- [Your instructions]: The reply should consist of the full listing, written out exactly.

- [Dataset excerpts]:
»»

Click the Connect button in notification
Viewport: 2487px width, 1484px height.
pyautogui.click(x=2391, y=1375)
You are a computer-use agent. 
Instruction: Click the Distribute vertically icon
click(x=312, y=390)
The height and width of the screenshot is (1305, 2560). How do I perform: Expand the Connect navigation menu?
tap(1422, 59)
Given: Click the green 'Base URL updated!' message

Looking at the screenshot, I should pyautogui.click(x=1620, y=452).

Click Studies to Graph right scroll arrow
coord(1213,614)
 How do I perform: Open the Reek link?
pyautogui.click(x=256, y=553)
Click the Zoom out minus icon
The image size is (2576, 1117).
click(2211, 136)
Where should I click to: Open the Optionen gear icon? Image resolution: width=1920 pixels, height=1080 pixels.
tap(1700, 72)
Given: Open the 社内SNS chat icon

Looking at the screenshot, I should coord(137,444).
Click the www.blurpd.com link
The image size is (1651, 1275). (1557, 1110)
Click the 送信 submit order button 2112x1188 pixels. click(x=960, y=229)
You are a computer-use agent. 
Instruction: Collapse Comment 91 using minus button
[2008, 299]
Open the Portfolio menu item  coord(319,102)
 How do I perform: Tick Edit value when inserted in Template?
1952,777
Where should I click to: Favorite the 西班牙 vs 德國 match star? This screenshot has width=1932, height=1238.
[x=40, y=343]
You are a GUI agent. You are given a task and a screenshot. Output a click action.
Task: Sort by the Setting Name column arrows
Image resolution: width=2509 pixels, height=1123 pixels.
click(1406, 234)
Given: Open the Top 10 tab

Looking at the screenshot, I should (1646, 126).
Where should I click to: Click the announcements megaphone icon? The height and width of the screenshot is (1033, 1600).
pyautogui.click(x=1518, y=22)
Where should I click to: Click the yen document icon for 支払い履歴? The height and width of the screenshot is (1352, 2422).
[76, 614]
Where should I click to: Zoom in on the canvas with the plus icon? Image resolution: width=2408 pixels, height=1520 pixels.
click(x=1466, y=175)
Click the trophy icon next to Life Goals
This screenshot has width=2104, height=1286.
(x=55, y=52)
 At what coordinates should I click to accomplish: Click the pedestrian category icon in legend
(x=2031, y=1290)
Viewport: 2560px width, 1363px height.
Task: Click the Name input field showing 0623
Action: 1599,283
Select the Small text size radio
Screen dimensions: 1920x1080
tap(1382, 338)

««

- [Answer to the exercise]:
Click the Connect button in notification
Viewport: 2487px width, 1484px height.
pyautogui.click(x=2391, y=1375)
You are a computer-use agent. 
Instruction: Click the Distribute vertically icon
click(x=312, y=390)
The height and width of the screenshot is (1305, 2560). How do I perform: Expand the Connect navigation menu?
tap(1422, 59)
Given: Click the green 'Base URL updated!' message

Looking at the screenshot, I should pyautogui.click(x=1620, y=452).

Click Studies to Graph right scroll arrow
coord(1213,614)
 How do I perform: Open the Reek link?
pyautogui.click(x=256, y=553)
Click the Zoom out minus icon
The image size is (2576, 1117).
click(2211, 136)
Where should I click to: Open the Optionen gear icon? Image resolution: width=1920 pixels, height=1080 pixels.
tap(1700, 72)
Given: Open the 社内SNS chat icon

Looking at the screenshot, I should coord(137,444).
Click the www.blurpd.com link
The image size is (1651, 1275). (1557, 1110)
Click the 送信 submit order button 2112x1188 pixels. click(x=960, y=229)
You are a computer-use agent. 
Instruction: Collapse Comment 91 using minus button
[2008, 299]
Open the Portfolio menu item  coord(319,102)
 How do I perform: Tick Edit value when inserted in Template?
1952,777
Where should I click to: Favorite the 西班牙 vs 德國 match star? This screenshot has width=1932, height=1238.
[x=40, y=343]
You are a GUI agent. You are given a task and a screenshot. Output a click action.
Task: Sort by the Setting Name column arrows
Image resolution: width=2509 pixels, height=1123 pixels.
click(1406, 234)
Given: Open the Top 10 tab

Looking at the screenshot, I should (1646, 126).
Where should I click to: Click the announcements megaphone icon? The height and width of the screenshot is (1033, 1600).
pyautogui.click(x=1518, y=22)
Where should I click to: Click the yen document icon for 支払い履歴? The height and width of the screenshot is (1352, 2422).
[76, 614]
Where should I click to: Zoom in on the canvas with the plus icon? Image resolution: width=2408 pixels, height=1520 pixels.
click(x=1466, y=175)
Click the trophy icon next to Life Goals
This screenshot has width=2104, height=1286.
(x=55, y=52)
 At what coordinates should I click to accomplish: Click the pedestrian category icon in legend
(x=2031, y=1290)
Viewport: 2560px width, 1363px height.
Task: Click the Name input field showing 0623
Action: 1599,283
Select the Small text size radio
Screen dimensions: 1920x1080
tap(1382, 338)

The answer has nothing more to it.